## WHAT THE EXERCISE ASKS:
Set down the entries that follow exactly as written, leaving out any images.

## RECORDS FOR THE EXERCISE:
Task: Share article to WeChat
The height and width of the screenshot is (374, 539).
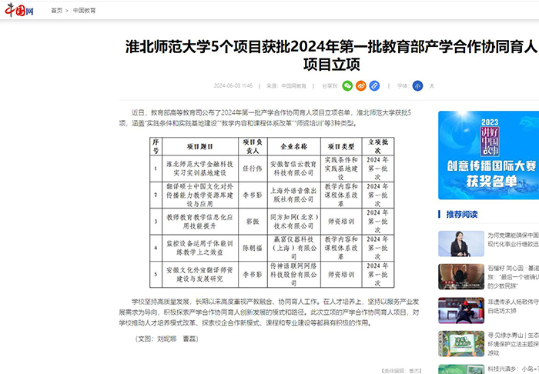Action: point(347,85)
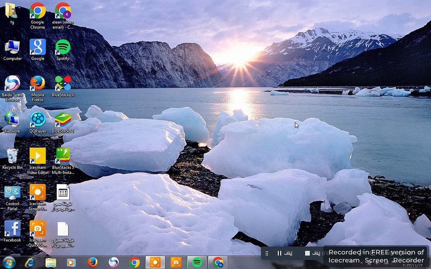Open Spotify from the taskbar

pos(197,262)
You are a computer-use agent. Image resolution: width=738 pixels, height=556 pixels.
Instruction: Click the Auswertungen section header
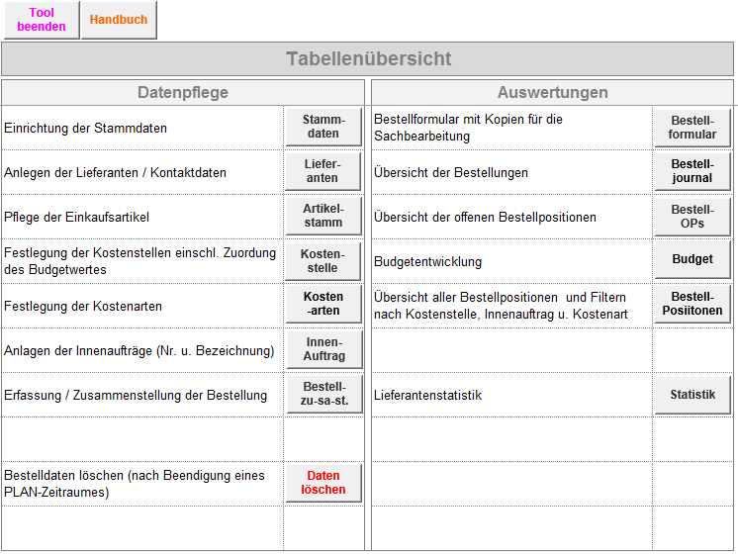tap(552, 93)
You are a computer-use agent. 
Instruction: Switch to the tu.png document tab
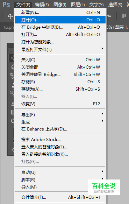9,27
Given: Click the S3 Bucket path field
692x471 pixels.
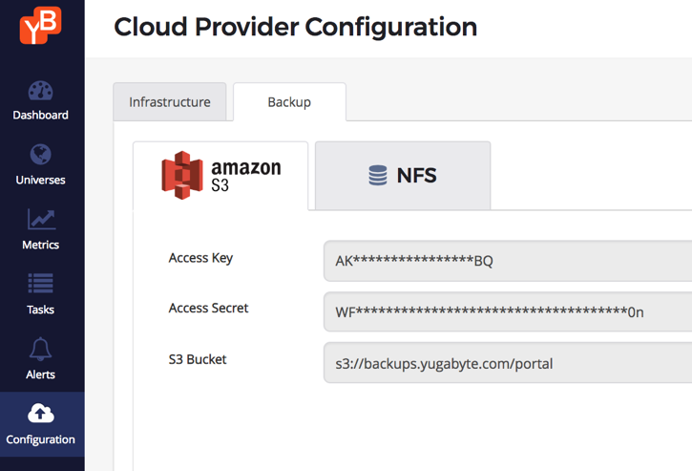Looking at the screenshot, I should tap(508, 363).
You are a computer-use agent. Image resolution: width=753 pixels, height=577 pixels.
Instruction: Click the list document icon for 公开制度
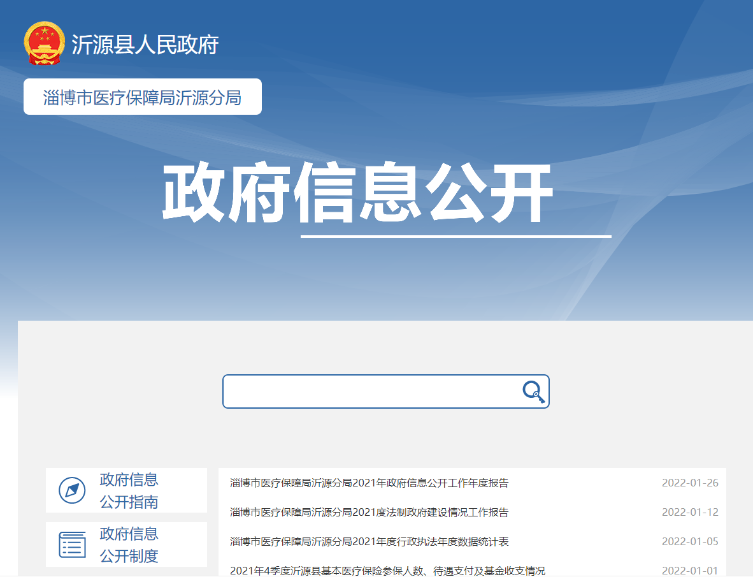(x=72, y=544)
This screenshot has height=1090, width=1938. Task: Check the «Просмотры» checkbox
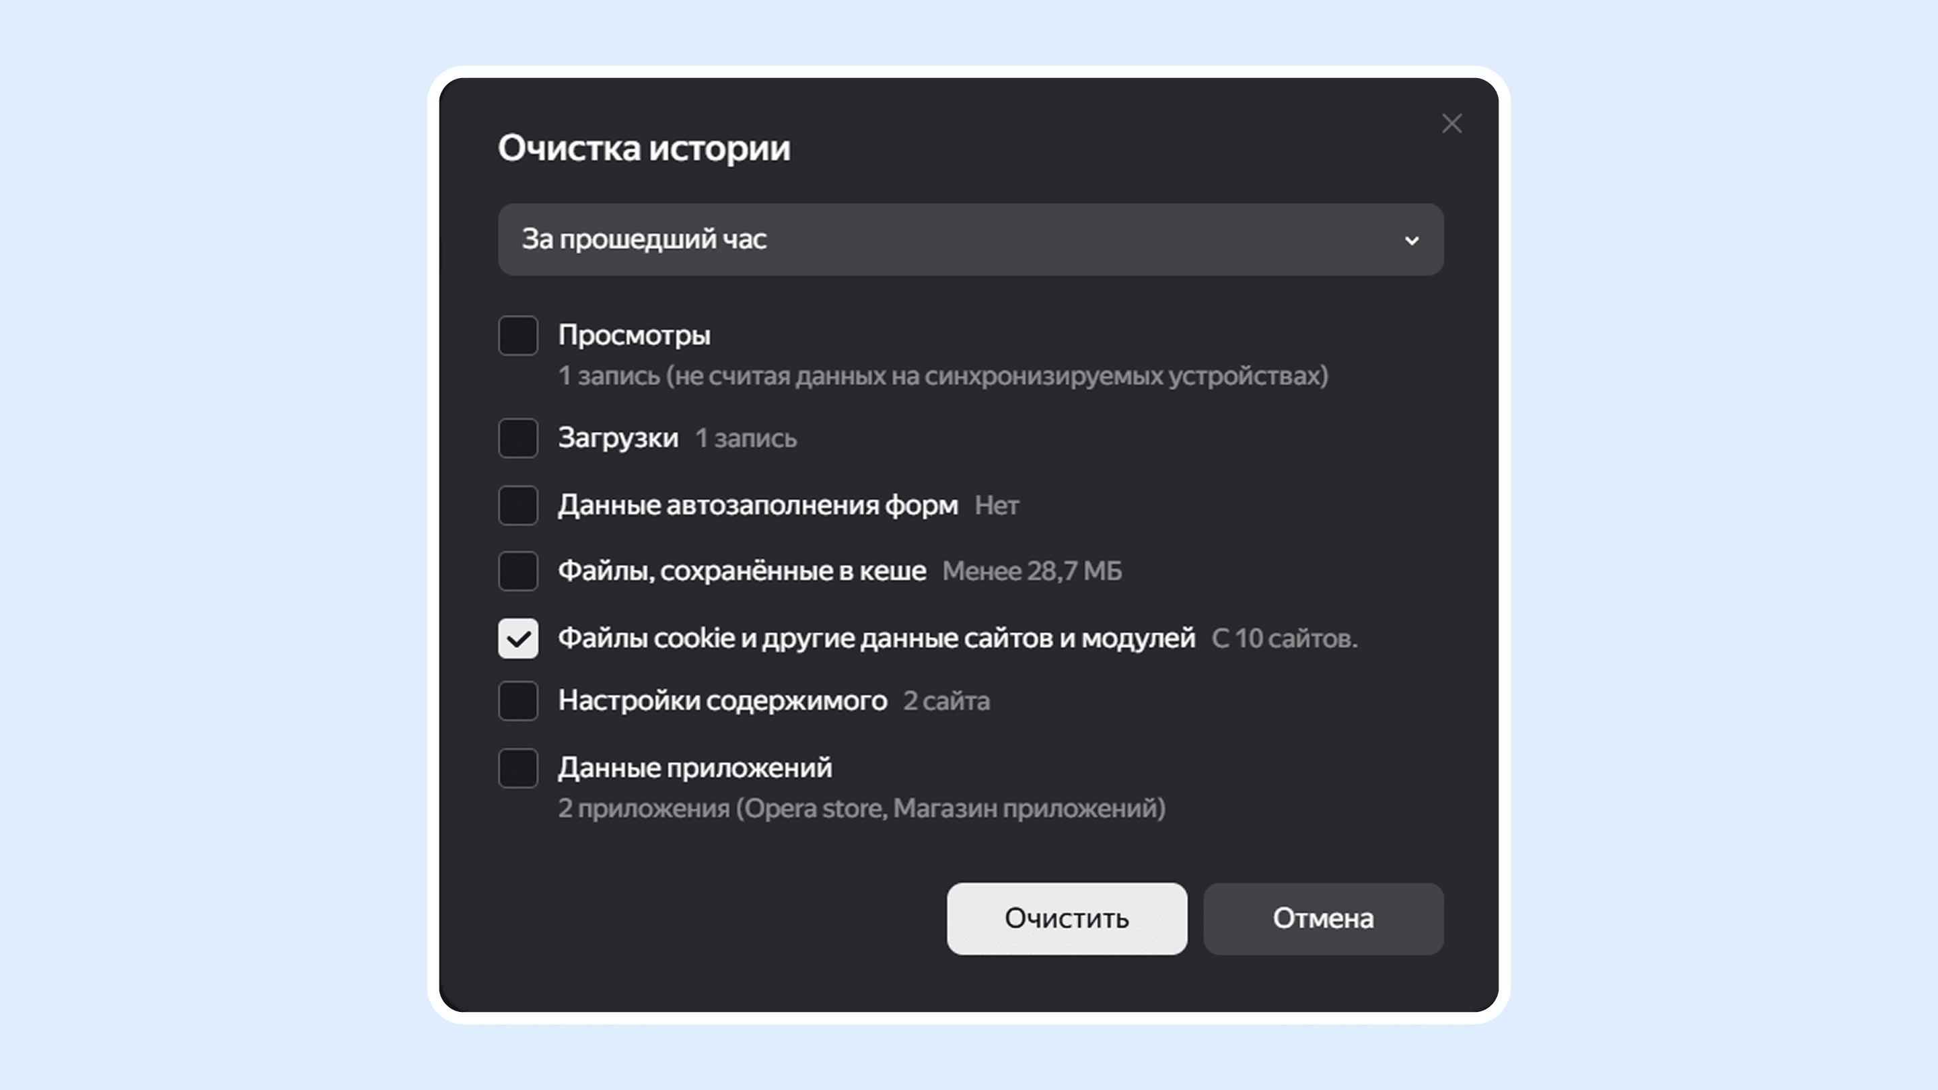(518, 337)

## RESPONSE TO THE EXERCISE:
Task: Share article to WeChat
The height and width of the screenshot is (374, 539).
Action: point(347,85)
Open Spotify from the taskbar

pos(197,262)
You are a computer-use agent. Image resolution: width=738 pixels, height=556 pixels.
Instruction: Click the Auswertungen section header
tap(552, 93)
You are a computer-use agent. 
Instruction: Switch to the tu.png document tab
9,27
Given: Click the S3 Bucket path field
692x471 pixels.
Looking at the screenshot, I should tap(508, 363).
You are a computer-use agent. Image resolution: width=753 pixels, height=577 pixels.
Instruction: Click the list document icon for 公开制度
(x=72, y=544)
This screenshot has height=1090, width=1938. Task: Check the «Просмотры» checkbox
(518, 337)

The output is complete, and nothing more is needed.